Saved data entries
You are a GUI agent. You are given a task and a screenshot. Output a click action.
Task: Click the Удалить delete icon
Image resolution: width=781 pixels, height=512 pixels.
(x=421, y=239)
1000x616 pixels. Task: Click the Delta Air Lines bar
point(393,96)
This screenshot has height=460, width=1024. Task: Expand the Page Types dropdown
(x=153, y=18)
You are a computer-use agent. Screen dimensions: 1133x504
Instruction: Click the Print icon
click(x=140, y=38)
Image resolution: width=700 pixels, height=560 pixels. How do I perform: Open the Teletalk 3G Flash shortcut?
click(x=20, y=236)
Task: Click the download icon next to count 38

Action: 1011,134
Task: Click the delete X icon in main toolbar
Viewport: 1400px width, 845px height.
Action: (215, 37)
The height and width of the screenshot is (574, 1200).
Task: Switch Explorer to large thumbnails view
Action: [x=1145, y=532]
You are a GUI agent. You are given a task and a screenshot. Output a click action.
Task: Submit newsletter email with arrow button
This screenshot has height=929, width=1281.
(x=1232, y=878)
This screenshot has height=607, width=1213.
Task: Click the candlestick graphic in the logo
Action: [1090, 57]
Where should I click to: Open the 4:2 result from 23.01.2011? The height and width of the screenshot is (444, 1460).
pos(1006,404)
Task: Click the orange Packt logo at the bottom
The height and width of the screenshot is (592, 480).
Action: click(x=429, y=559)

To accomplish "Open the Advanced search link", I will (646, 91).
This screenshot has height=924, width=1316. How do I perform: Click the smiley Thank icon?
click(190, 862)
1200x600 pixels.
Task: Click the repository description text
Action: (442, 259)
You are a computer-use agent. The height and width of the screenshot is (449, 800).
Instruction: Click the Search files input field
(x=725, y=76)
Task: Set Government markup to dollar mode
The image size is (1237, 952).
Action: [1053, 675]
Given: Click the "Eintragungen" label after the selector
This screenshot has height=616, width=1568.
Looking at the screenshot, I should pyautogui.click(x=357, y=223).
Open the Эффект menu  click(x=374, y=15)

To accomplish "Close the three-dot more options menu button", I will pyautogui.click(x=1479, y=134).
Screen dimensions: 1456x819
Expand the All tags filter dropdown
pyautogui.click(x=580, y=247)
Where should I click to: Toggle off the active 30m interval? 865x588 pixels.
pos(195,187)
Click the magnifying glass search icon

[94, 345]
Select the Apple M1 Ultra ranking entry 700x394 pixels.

### REQUIRED WORK
The range runs from the line above containing "Task: Click the Удалить delete icon" to the line containing "Task: Submit newsletter", inclusive. Restate those lines word for word and no others.

### ANSWER TO THIS TASK
Task: Click the Удалить delete icon
Image resolution: width=781 pixels, height=512 pixels.
(x=421, y=239)
1000x616 pixels. Task: Click the Delta Air Lines bar
point(393,96)
This screenshot has height=460, width=1024. Task: Expand the Page Types dropdown
(x=153, y=18)
You are a computer-use agent. Screen dimensions: 1133x504
Instruction: Click the Print icon
click(x=140, y=38)
Image resolution: width=700 pixels, height=560 pixels. How do I perform: Open the Teletalk 3G Flash shortcut?
click(x=20, y=236)
Task: Click the download icon next to count 38

Action: 1011,134
Task: Click the delete X icon in main toolbar
Viewport: 1400px width, 845px height.
Action: (215, 37)
The height and width of the screenshot is (574, 1200).
Task: Switch Explorer to large thumbnails view
Action: [x=1145, y=532]
You are a GUI agent. You are given a task and a screenshot. Output a click action.
Task: Submit newsletter email with arrow button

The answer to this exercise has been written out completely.